Fractal AI: A Fragile Theory of Intelligence

Please note this project is under active development and may change over time. Consider it as an open beta.

Once you start doubting, just like you’re supposed to doubt, you ask me if the science is true. You say no, we don’t know what’s true, we’re trying to find out and everything is possibly wrong.

–Richard P. Feynman, The Pleasure of Finding Things Out: The Best Short Works of Richard P. Feynman.

Abstract
Quick Start
Running the code
Benchmarks
Additional Resources
Cite us
FAQ
About the Authors
Todo
Bibliography

Abstract

Fractal AI (arXiv#1, arXiv#2) is a theory for efficiently sampling state spaces. It allows one to derive new mathematical tools that could be useful for modeling information using cellular automaton-like structures instead of smooth functions.

In this repository we present Fractal Monte Carlo (FMC), a new planning algorithm derived from the first principles of Fractal AI theory. A FMC agent is capable of solving Atari-2600 games under the OpenAI Gym several orders of magnitude more efficiently than similar planning algorithms, such as Monte Carlo Tree Search (MCTS) [1].

We also present a more advanced Swarm Wave implementation, also derived from Fractal AI principles, that allows one to solve Markov decision processes under a perfect/informative model of the environment. This implementation is far more efficient than FMC, effectively "solving" a substantial number of Atari games.
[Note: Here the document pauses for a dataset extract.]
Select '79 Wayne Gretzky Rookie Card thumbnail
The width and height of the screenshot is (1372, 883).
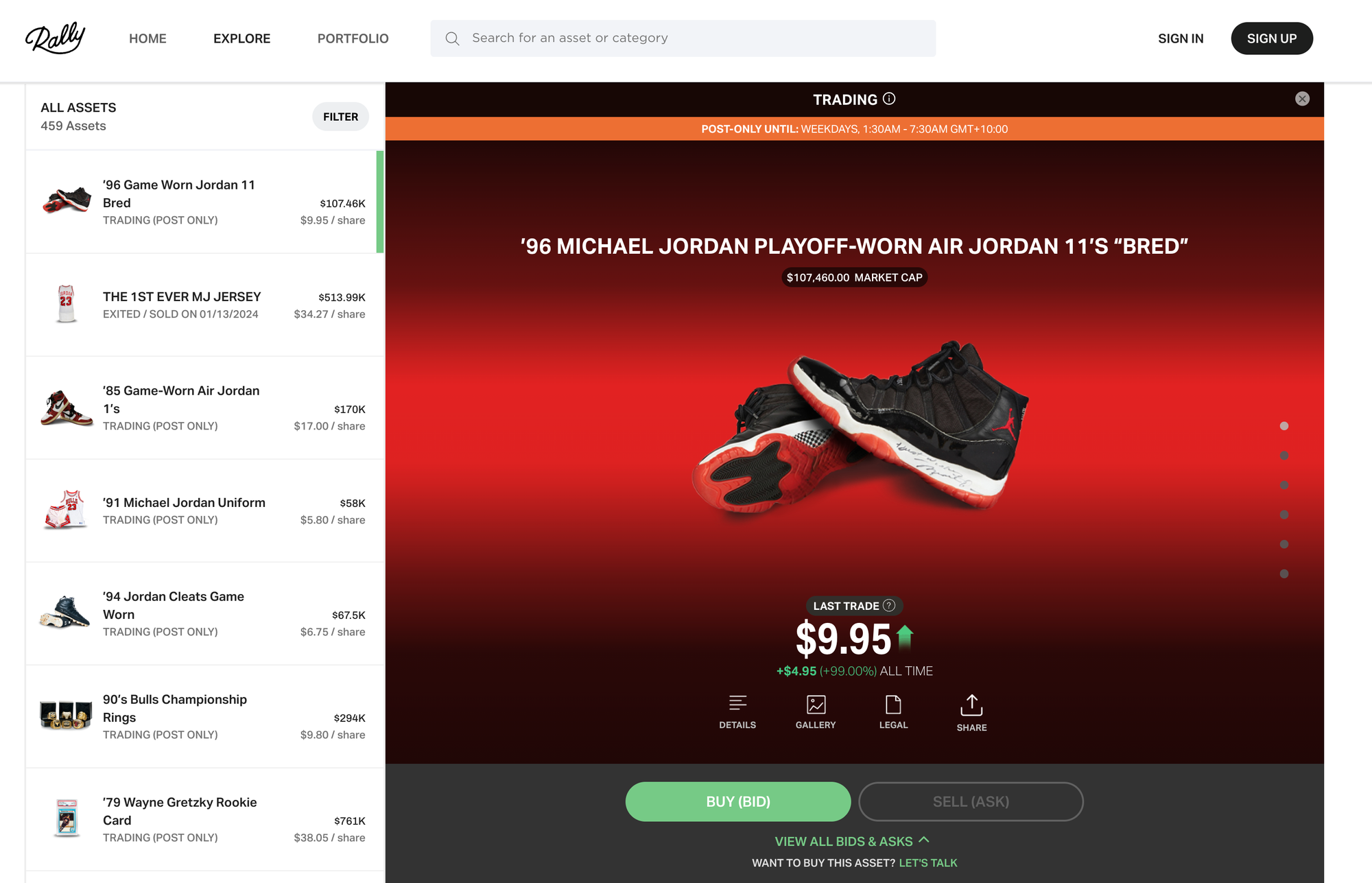coord(67,818)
The code provided under this repository exemplifies how it is now possible to beat some of the current state-of-the-art benchmarks on Atari games while generating a large set of top-performing examples with little computation required, turning Reinforcement Learning (RL) into a supervised problem.

These new algorithms propose a new approach to modeling the decision space, while maintaining control over any aspects of the agent's behavior. The algorithms can be applied to all combinations of discrete or continuous decision and state spaces.

Quick Start

To quickly understand the fundamentals of Fractal AI you can refer to the Introduction to FAI. The document provides a brief explanation of the algorithms here presented and their potential applications on the field of Reinforcement Learning.

To test how the Fractal Monte Carlo Agent performs on any Atari game you can refer to the FMC example notebook. This example allows us to run games using either the RAM content or the pixel render as observations.

To better understand how the Swarm Wave algorithm works in practice you can refer to the Swarm Wave example notebook.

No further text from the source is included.